Neuropsychobiology | 2010
Hidehisa Yamashita; Tokumi Fujikawa; Hiroshi Takami; Ichiro Yanai; Yasumasa Okamoto; Shigeru Morinobu; Shigeto Yamawaki
Objective: Many studies have examined the effects of cerebrovascular changes on treatment response in geriatric depression. However, few such studies have examined the relationship between cerebrovascular changes and long-term prognosis. We examined the effects of cerebrovascular changes on the course of geriatric depressive symptoms, dementia rates, and mortality over a follow-up period of approximately 10 years. Method: Participants were 84 patients with major depression (age of onset over 50 years); patients suffering from strokes, neurological disorders, and other psychiatric disorders were excluded. Magnetic resonance imaging findings were used to classify all patients into silent cerebral infarction (SCI)-positive (n = 37) or SCI-negative groups (n = 47).
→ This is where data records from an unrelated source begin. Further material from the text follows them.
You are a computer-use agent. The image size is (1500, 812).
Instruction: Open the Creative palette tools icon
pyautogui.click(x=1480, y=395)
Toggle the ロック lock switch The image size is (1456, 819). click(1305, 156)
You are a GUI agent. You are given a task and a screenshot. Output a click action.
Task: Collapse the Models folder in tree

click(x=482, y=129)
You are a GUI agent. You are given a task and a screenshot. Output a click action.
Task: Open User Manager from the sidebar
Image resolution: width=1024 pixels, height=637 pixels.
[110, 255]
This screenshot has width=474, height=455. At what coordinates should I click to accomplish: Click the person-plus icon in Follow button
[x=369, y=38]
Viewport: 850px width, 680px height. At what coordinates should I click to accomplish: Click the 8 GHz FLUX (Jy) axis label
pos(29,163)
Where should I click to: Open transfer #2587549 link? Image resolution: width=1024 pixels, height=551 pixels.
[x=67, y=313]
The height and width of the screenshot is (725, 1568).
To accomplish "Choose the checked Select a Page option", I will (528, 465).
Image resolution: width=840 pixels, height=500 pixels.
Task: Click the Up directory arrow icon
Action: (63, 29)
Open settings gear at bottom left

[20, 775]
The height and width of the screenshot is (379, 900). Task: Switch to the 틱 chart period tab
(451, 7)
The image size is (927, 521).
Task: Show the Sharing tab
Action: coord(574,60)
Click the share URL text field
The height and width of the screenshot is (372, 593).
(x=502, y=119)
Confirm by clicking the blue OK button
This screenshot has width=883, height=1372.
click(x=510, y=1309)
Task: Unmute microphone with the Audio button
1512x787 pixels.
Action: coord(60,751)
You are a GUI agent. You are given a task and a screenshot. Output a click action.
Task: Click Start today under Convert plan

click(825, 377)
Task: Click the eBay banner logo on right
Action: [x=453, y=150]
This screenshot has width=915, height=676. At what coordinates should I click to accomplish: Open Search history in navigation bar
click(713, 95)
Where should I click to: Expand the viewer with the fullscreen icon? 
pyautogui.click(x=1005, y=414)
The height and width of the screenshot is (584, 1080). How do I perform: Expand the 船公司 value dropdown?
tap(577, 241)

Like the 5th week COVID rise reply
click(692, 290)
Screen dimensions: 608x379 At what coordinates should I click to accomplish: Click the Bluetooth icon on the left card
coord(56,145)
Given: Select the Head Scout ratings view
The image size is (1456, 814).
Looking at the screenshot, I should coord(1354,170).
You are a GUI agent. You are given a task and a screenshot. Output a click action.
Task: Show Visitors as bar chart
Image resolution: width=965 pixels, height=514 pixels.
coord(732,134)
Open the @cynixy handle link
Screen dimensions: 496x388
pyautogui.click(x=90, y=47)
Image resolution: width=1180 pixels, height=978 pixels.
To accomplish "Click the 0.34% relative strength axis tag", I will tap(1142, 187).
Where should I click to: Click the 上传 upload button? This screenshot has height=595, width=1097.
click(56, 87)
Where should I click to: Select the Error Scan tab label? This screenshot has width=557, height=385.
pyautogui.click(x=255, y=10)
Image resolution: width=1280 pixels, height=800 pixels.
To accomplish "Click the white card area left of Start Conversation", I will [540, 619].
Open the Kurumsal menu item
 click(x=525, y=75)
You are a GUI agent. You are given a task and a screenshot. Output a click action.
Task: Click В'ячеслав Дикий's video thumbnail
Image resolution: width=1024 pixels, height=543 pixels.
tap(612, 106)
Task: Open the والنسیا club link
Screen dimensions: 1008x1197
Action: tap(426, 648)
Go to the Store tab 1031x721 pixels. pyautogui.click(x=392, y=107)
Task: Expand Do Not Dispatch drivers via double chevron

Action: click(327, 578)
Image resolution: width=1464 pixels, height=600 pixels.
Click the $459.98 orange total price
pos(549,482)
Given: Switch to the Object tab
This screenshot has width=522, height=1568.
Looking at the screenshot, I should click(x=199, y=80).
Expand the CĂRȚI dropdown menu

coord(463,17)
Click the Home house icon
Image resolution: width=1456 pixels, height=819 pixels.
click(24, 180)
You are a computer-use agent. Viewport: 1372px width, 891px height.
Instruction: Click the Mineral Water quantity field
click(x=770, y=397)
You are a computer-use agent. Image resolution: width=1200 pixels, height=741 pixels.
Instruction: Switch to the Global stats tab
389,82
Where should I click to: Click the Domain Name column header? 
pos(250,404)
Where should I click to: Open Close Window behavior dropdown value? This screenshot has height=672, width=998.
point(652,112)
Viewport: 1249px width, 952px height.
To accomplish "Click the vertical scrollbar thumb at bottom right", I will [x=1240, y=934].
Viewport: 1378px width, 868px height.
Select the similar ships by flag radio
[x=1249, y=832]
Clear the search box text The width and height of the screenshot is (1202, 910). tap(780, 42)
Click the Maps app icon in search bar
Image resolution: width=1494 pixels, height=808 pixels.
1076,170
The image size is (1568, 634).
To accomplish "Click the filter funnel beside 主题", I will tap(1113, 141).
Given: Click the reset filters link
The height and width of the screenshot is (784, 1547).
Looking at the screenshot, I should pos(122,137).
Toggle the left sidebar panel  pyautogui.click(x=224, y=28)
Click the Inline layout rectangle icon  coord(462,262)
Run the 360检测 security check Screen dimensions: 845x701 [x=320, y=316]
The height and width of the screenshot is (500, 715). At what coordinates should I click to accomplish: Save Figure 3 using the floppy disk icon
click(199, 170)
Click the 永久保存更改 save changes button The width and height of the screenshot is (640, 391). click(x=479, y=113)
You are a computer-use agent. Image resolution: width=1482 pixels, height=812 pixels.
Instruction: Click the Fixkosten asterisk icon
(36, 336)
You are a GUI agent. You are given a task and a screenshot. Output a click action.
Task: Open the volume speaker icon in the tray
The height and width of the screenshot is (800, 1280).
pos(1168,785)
Prognoses were ascertained using a review of clinical charts and mailed questionnaires. Results: Only 5% of patients with SCI were able to maintain remission whereas 36% of patients without SCI were able to do so. Total duration of depressive episodes was significantly longer in the SCI-positive group than in the SCI-negative group. SCI was also associated with a higher risk of dementia. Conclusion: The results of this long-term follow-up study demonstrate that the presence of SCI is associated with a relatively poor prognosis in geriatric depression.